(Collected data)
..............................
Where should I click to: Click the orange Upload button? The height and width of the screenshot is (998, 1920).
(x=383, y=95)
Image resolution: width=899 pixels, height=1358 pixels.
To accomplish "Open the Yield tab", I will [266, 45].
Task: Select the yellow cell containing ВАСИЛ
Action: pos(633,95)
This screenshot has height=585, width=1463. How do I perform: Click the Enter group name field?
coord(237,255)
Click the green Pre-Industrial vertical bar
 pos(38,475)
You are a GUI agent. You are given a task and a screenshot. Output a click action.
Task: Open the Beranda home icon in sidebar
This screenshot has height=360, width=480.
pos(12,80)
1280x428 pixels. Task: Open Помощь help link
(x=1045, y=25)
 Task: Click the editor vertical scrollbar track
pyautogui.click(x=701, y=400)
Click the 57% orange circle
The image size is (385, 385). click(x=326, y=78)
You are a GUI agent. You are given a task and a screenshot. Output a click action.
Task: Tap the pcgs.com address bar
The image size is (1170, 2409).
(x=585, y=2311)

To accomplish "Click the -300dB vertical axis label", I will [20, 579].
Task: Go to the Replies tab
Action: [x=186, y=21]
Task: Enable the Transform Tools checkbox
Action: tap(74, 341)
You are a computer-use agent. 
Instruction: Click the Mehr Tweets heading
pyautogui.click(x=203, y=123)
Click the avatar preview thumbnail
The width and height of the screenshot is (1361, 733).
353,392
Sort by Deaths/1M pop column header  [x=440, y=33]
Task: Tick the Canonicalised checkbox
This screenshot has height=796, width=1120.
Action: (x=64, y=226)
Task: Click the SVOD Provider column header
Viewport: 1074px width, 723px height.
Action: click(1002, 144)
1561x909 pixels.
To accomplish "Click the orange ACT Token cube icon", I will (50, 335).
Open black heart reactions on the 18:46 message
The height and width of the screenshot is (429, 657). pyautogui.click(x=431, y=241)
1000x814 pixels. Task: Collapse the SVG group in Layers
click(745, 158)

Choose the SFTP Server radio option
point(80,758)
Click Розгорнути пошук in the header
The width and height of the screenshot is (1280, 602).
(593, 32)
..............................
[Task item]
Reproduce every entry above exactly as it was written.

[Result]
Where should I click to: Click the orange Upload button? The height and width of the screenshot is (998, 1920).
(x=383, y=95)
Image resolution: width=899 pixels, height=1358 pixels.
To accomplish "Open the Yield tab", I will [266, 45].
Task: Select the yellow cell containing ВАСИЛ
Action: pos(633,95)
This screenshot has height=585, width=1463. How do I perform: Click the Enter group name field?
coord(237,255)
Click the green Pre-Industrial vertical bar
 pos(38,475)
You are a GUI agent. You are given a task and a screenshot. Output a click action.
Task: Open the Beranda home icon in sidebar
This screenshot has height=360, width=480.
pos(12,80)
1280x428 pixels. Task: Open Помощь help link
(x=1045, y=25)
 Task: Click the editor vertical scrollbar track
pyautogui.click(x=701, y=400)
Click the 57% orange circle
The image size is (385, 385). click(x=326, y=78)
You are a GUI agent. You are given a task and a screenshot. Output a click action.
Task: Tap the pcgs.com address bar
The image size is (1170, 2409).
(x=585, y=2311)

To accomplish "Click the -300dB vertical axis label", I will [20, 579].
Task: Go to the Replies tab
Action: [x=186, y=21]
Task: Enable the Transform Tools checkbox
Action: tap(74, 341)
You are a computer-use agent. 
Instruction: Click the Mehr Tweets heading
pyautogui.click(x=203, y=123)
Click the avatar preview thumbnail
The width and height of the screenshot is (1361, 733).
353,392
Sort by Deaths/1M pop column header  [x=440, y=33]
Task: Tick the Canonicalised checkbox
This screenshot has height=796, width=1120.
Action: (x=64, y=226)
Task: Click the SVOD Provider column header
Viewport: 1074px width, 723px height.
Action: click(1002, 144)
1561x909 pixels.
To accomplish "Click the orange ACT Token cube icon", I will (50, 335).
Open black heart reactions on the 18:46 message
The height and width of the screenshot is (429, 657). pyautogui.click(x=431, y=241)
1000x814 pixels. Task: Collapse the SVG group in Layers
click(745, 158)

Choose the SFTP Server radio option
point(80,758)
Click Розгорнути пошук in the header
The width and height of the screenshot is (1280, 602).
(593, 32)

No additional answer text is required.